An exact copy of the lines from the one containing "Sutton (79, 966)" through the end of the material is all that is wanted; transcribe only those.

Input for this task
== Segment start ==
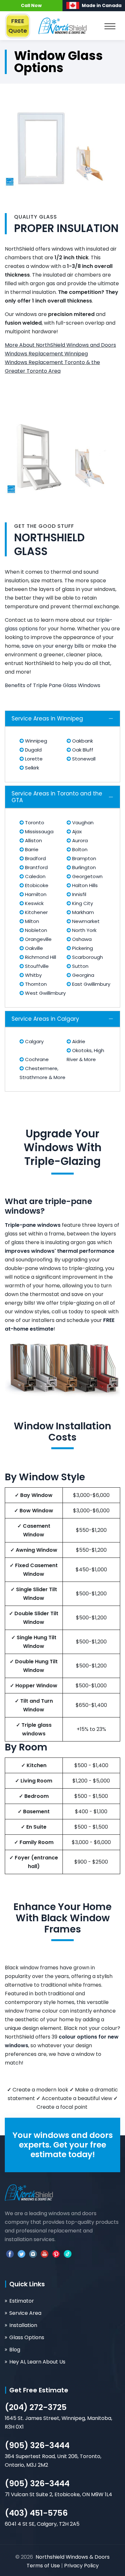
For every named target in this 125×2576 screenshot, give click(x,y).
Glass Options (26, 2337)
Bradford (35, 858)
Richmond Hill (40, 957)
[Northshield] (62, 25)
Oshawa (81, 939)
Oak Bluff (82, 749)
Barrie (31, 849)
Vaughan (82, 822)
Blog (14, 2349)
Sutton (79, 966)
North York (83, 930)
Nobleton (35, 930)
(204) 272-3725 (36, 2407)
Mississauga (39, 831)
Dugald (33, 749)
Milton (31, 921)
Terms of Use (44, 2565)
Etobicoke (36, 885)
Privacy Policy (81, 2565)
== Segment end ==
Response box
Sutton (79, 966)
North York (83, 930)
Nobleton (35, 930)
(204) 272-3725 (36, 2407)
Mississauga (39, 831)
Dugald (33, 749)
Milton (31, 921)
Terms of Use (44, 2565)
Etobicoke (36, 885)
Privacy Policy (81, 2565)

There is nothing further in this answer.